Viewing page 64 of 96

This transcription has been completed. Contact us with corrections.

Wednesday 
June 10, 1942
NEW YORK WORLD-TELEGRAM
k Bennet
6 Women, Barred By Services Here, To Fly in Britain
Several Are Veterans Of Many Years In Aviation
By the United Press.
   MONTREAL, June 10.-Six experienced American women pilots prepared today to leave for Britain to join Jacqueline Cochrane's United States unit of the British Air Transport Auxillary.
   "They won't let us fly in the states, so we're going over to England to help," said Mary Zerbel, 21, of Los Angeles, who has been flying for two and one half years.
Ready if Called
   Mrs. Edith Foltz Stearns of Portland, Ore., a pilot for 14 years and the fifth woman in the United States to receive a transport pilot's license, said that "if Uncle Sam calls us, we'll be coming back home." Mrs. Stearns said that her husband was a pilot in the first World War and that in addition to accumulating 3000 hours in the air herself, she had taught her 17-year-old son to fly. 
   Mrs. Opal Anderson, of Chicago, "took a ride in a plane about 14 years ago, and I thought if they could do it I could too." She has 2600 flying hours.

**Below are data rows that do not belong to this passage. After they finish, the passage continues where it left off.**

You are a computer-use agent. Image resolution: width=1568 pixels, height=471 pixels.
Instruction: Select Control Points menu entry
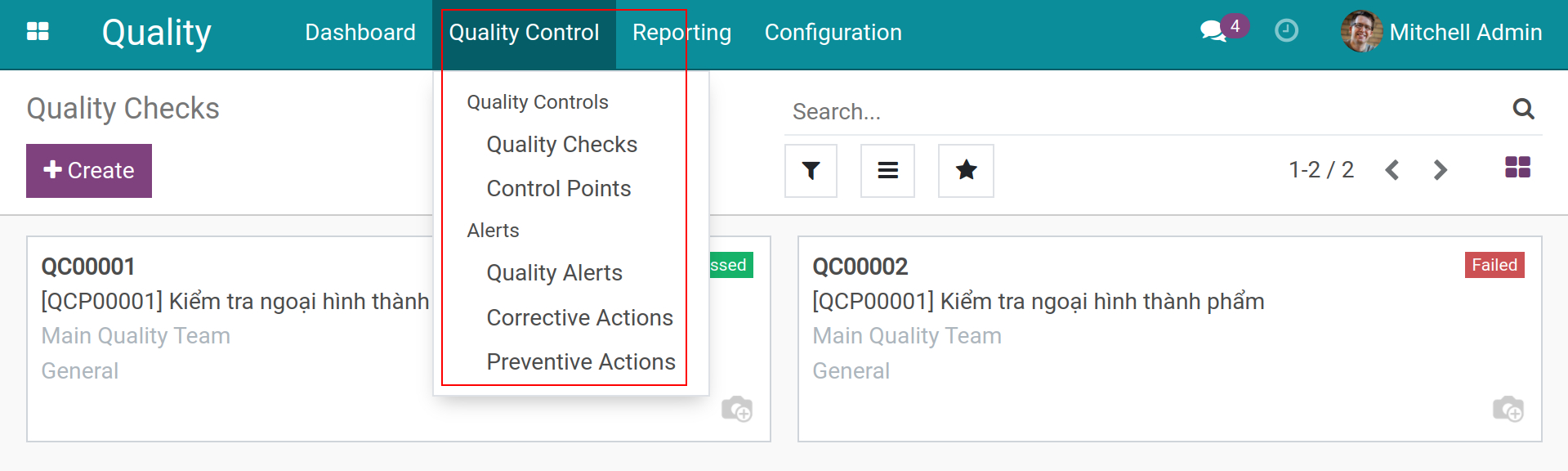point(558,189)
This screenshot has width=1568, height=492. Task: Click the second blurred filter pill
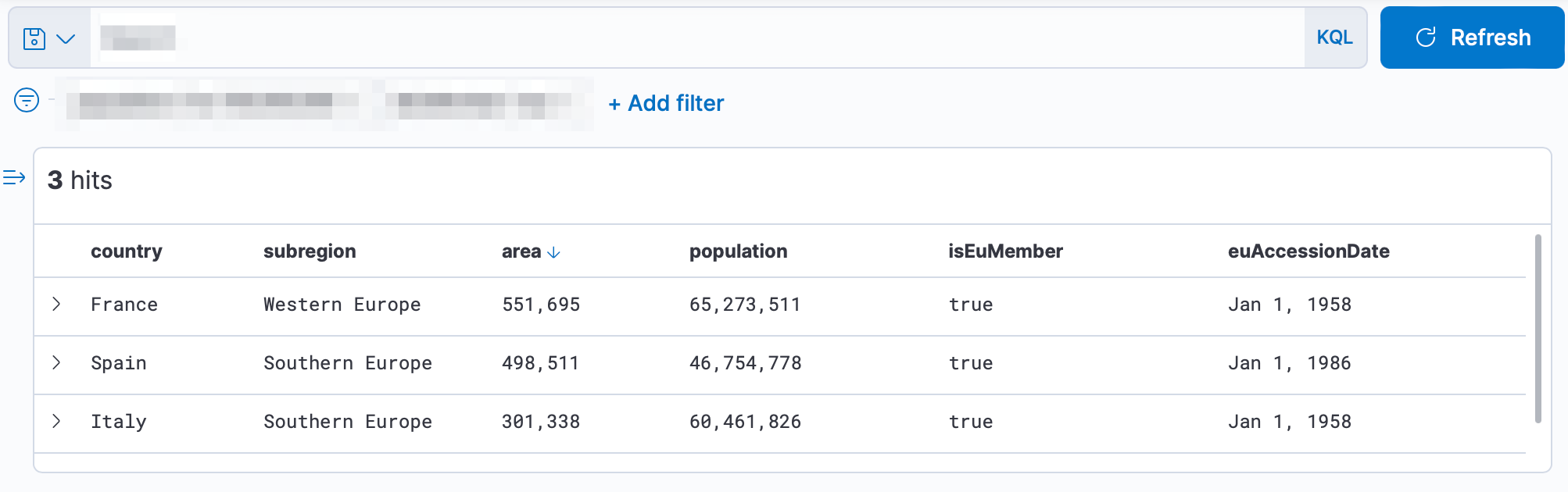coord(485,103)
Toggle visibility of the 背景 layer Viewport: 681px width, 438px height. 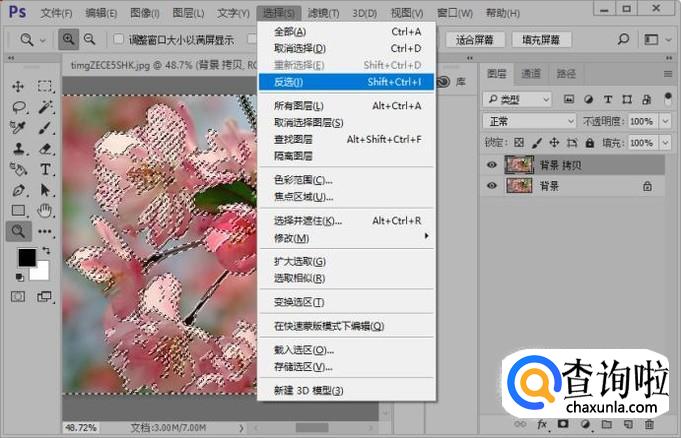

She has been an instructor in Chicago for six years.
   Una Goodwin, of Dallas, Tex., said she was anxious to rejoin Grace Stevenson, who was a flying companion of hers in Oklahoma City and who is serving with Miss Cochraine's group.
Ran Own Air Line
   Kay Van Doozer, of Los Angeles, and Bakersfield, Cal., a commercial pilot, instructor, and barnstormer said she was "just keen about flying." She was running her own air line when the army took over her air field after the outbreak of the war, she said.
   Margaret (Peggy) Lennox, of Cleveland, a pilot since 1929, said she tried to get a job teaching army beginners to fly but "they turned me down just because I am a woman."